I ended up feeling less positive towards this romance than I suspect Newitz wanted me to be, feeling that Threezed has the right of it when he observes that “Every master loves to fuck a slave.” As we see in other parts of the novel, even well-intentioned people who consider themselves progressive can have blindspots about the personhood of people they’ve been taught to devalue, as when Jack squirms in embarrassment when her old friend, a fellow revolutionary, treats her indentured nanny as little better than a piece of furniture (Jack has, by this point, allowed Threezed to seduce her in what she clearly knows is an attempt to secure his place with her, so she hasn’t got much of a leg to stand on). But one of Newitz’s arguments with Autonomous is that personhood is not something that can be programmed out of a person (or a robot). Threezed maintains his humanity in the face of training designed to stamp it out, and Paladin makes choices and value judgments even when their options are limited. Both are making the best of a bad situation.
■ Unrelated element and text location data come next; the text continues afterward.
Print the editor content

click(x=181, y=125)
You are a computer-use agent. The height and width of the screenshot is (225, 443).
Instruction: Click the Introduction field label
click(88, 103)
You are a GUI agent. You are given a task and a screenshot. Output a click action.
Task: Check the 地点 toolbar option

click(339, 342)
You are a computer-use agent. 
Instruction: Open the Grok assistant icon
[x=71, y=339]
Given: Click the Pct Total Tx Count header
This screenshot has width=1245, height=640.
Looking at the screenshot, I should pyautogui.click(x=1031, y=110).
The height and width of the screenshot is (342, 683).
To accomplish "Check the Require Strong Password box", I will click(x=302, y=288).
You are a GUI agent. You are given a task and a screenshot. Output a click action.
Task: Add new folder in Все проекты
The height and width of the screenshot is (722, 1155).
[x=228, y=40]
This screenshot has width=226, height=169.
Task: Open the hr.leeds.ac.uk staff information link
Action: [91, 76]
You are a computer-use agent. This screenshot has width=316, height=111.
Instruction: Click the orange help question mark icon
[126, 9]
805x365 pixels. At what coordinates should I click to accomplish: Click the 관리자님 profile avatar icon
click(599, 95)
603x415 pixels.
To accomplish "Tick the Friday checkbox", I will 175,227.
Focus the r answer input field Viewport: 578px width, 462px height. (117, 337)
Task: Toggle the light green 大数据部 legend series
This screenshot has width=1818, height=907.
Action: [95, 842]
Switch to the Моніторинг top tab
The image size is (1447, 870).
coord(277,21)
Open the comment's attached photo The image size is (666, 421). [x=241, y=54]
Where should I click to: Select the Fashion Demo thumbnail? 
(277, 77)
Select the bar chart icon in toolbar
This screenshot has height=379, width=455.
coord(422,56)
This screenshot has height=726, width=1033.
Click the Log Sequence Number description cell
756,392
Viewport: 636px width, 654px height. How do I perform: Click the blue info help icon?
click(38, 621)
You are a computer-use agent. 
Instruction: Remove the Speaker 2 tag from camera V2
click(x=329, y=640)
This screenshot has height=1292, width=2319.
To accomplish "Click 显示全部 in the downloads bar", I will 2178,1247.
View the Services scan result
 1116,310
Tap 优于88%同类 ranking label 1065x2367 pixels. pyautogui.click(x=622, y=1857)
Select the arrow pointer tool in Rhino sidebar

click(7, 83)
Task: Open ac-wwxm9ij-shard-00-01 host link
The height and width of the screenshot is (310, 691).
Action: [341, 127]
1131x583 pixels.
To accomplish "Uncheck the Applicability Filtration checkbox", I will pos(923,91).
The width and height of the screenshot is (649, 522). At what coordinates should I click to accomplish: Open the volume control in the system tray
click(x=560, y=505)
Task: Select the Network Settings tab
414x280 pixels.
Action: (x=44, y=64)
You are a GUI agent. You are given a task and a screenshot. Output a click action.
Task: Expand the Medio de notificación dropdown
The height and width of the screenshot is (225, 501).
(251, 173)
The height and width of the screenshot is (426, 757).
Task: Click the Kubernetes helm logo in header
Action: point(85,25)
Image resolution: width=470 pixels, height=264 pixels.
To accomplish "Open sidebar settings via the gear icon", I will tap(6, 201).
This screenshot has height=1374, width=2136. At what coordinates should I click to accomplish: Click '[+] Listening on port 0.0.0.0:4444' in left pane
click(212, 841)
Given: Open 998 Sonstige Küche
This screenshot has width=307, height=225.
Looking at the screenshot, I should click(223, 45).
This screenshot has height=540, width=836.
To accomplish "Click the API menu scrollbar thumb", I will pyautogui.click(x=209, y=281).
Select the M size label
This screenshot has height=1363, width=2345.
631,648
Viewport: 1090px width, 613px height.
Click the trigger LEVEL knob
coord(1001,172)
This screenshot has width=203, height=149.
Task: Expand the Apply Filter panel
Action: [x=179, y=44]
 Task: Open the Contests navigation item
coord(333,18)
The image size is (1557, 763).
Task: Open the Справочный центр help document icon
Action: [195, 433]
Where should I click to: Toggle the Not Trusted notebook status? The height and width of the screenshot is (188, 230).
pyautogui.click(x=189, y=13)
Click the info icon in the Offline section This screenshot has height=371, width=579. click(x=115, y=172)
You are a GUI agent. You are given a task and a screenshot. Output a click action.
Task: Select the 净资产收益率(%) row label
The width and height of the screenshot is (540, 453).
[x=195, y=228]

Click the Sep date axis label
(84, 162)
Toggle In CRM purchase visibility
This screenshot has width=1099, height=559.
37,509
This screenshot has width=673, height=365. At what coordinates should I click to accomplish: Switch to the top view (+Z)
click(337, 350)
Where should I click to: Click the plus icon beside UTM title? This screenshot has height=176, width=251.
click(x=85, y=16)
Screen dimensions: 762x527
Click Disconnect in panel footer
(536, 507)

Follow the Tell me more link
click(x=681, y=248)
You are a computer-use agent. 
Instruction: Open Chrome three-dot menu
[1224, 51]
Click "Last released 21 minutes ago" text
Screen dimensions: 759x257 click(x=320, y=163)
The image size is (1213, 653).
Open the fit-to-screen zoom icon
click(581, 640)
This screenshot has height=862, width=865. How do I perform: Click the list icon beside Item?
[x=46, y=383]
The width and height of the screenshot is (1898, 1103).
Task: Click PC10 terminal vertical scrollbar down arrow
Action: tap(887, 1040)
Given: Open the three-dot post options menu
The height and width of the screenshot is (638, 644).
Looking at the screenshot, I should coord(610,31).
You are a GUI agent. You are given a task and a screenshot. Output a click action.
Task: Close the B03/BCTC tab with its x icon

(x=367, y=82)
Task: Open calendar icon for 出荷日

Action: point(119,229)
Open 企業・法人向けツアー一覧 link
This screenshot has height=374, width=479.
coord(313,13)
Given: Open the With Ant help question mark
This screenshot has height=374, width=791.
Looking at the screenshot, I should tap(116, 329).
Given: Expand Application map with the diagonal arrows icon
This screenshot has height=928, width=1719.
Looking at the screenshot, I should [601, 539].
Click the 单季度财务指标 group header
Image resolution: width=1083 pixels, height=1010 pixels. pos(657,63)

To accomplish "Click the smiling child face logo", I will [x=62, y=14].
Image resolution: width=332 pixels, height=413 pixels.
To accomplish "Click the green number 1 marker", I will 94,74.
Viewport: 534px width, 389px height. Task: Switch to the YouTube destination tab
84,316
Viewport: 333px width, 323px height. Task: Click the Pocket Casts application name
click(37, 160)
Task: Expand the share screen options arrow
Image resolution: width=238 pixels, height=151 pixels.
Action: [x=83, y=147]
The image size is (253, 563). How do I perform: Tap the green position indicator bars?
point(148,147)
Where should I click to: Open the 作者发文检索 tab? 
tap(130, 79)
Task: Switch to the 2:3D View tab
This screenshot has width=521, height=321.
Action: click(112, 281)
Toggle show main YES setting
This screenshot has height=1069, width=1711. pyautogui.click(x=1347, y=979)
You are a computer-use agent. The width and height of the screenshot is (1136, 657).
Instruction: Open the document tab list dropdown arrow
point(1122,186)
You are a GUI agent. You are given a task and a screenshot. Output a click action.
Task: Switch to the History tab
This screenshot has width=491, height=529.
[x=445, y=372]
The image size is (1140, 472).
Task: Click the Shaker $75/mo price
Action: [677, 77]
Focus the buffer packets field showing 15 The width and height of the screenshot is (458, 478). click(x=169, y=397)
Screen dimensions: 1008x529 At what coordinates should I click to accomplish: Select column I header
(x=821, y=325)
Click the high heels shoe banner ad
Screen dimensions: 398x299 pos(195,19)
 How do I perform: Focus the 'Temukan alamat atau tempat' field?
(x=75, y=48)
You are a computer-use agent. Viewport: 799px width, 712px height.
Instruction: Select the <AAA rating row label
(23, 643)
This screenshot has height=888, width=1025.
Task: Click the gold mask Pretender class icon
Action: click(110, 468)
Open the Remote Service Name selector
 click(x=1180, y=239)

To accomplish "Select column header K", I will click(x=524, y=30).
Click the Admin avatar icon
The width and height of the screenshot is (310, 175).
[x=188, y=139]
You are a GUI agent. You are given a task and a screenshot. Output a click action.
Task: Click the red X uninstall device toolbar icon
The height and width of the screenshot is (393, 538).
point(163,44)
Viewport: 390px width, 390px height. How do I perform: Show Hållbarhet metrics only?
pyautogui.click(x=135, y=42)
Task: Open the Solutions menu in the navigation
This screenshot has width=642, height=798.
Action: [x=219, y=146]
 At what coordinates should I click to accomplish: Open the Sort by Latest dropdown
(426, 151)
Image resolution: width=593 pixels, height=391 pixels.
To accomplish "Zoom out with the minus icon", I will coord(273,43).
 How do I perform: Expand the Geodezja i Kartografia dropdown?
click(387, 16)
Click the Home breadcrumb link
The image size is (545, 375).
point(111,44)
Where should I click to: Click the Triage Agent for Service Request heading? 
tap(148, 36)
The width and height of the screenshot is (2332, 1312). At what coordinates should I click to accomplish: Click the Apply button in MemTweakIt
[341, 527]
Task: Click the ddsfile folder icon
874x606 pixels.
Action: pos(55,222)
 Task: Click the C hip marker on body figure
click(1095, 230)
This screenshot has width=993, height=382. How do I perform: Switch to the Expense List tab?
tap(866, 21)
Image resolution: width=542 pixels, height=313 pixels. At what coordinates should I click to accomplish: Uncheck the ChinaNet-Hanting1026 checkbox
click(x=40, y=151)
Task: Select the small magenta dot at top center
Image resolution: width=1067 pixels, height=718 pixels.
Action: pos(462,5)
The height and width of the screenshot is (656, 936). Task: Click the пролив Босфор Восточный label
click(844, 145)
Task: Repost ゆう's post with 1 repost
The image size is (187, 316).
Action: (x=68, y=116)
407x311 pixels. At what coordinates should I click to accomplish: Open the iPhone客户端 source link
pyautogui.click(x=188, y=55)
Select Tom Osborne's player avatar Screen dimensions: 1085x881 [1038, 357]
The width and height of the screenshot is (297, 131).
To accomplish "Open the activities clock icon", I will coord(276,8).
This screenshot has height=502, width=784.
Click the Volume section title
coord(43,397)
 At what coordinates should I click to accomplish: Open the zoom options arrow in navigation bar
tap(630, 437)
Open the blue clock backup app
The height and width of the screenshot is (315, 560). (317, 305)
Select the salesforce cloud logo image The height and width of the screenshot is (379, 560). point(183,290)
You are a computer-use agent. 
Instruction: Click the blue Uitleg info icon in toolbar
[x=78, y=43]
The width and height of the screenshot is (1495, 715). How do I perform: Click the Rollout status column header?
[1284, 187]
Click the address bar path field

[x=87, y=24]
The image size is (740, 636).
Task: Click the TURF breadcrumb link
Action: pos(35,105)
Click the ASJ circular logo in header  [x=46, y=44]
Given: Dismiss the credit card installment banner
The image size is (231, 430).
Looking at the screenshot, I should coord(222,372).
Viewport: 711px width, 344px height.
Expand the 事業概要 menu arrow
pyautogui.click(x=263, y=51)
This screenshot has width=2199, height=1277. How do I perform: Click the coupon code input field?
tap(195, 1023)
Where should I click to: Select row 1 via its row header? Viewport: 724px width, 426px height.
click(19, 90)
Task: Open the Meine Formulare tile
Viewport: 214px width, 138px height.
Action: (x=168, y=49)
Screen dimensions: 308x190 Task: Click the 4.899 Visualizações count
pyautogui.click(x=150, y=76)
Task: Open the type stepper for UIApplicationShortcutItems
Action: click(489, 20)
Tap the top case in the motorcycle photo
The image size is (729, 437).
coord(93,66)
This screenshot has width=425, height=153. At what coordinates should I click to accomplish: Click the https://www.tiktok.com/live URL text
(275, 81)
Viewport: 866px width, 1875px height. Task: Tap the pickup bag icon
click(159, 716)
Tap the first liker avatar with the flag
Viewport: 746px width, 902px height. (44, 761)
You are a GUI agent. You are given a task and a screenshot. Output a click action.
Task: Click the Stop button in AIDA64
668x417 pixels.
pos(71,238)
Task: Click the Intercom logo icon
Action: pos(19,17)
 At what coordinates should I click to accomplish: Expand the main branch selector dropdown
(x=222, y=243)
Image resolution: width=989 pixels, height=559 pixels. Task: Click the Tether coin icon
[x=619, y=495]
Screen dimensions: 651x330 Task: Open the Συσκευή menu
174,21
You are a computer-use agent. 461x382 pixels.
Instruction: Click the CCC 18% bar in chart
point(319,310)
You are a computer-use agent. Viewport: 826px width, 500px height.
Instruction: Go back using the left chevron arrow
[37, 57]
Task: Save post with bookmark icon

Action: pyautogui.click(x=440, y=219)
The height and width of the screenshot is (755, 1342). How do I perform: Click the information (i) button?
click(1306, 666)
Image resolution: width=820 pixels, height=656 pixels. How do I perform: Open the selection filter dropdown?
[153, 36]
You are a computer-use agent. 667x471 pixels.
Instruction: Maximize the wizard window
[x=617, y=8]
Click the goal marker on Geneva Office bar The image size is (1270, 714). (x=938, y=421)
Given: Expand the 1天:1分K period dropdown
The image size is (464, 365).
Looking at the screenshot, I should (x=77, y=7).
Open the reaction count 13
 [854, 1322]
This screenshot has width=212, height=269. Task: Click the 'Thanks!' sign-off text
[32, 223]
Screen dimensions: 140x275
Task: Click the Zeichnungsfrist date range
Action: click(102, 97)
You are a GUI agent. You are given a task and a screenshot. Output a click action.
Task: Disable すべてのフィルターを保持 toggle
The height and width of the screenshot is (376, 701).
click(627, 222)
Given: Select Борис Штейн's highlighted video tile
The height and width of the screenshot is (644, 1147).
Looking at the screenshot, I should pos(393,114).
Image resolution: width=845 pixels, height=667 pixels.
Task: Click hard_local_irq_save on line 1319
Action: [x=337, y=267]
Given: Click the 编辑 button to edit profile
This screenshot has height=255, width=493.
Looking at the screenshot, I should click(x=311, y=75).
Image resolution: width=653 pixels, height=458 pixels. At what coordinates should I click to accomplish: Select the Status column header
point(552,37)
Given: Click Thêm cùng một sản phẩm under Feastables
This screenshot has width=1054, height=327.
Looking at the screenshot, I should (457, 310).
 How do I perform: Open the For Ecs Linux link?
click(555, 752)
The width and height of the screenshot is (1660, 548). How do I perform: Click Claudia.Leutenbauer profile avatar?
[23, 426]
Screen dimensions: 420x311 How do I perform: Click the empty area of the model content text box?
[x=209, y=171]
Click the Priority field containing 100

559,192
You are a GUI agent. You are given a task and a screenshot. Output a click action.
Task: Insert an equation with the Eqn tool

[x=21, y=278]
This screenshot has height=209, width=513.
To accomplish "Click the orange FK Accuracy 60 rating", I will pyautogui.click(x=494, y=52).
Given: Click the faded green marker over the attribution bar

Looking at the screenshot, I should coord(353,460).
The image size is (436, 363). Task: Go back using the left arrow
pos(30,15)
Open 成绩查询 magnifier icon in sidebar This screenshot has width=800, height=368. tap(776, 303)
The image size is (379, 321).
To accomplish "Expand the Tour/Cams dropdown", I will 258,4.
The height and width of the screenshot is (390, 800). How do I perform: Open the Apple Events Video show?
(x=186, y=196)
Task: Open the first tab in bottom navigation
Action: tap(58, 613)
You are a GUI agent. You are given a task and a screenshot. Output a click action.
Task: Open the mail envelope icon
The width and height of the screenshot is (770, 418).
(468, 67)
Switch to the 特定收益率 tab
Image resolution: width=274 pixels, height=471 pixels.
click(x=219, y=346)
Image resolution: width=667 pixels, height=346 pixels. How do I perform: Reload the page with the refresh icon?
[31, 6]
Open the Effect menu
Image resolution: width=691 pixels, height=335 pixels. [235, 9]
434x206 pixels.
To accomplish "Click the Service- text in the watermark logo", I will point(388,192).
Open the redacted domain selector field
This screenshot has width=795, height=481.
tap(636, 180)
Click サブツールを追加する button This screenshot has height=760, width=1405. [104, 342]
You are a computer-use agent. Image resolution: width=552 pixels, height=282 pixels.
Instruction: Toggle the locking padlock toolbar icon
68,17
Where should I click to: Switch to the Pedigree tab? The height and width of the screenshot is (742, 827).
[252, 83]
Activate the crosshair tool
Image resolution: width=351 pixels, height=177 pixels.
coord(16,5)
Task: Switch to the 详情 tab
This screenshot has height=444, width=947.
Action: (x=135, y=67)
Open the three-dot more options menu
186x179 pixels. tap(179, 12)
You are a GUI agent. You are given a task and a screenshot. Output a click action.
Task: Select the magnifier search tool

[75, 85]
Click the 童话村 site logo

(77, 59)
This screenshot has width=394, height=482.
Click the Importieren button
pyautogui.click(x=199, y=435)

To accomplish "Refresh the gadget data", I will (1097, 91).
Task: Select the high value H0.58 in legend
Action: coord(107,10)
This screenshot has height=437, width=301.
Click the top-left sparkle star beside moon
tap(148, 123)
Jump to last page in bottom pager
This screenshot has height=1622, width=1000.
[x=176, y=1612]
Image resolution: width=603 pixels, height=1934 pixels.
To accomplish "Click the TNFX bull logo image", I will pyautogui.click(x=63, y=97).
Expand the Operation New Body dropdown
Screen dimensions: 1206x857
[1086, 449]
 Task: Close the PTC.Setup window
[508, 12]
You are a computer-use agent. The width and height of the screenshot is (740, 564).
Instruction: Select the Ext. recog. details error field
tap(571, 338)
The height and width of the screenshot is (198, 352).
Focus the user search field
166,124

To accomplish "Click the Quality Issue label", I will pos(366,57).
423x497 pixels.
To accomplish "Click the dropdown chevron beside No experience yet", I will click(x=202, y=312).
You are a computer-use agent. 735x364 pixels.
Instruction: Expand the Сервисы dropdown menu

Making do under limited and limiting circumstances is, in fact, what most of the characters in Autonomous strive for. In my introduction to this series I said that I wanted to write about functional futures, worlds that work even if they’re not perfect. Autonomous isn’t quite that (and frankly I suspect that its economy wouldn’t hold water if you actually tried to work it out), but neither is it a pure dystopia, because it ends with an emphasis on its characters’ ability to carve out something resembling freedom for themselves. As Jack’s old friend Krish argues, the world we find in Autonomous is suffering “the slow-motion disaster of capitalism converting every living thing and idea into property.” It would perhaps be reductive to call this book a warning, but given how heedlessly much of our political discussion is rushing towards a post-labor world, that label might not be inappropriate.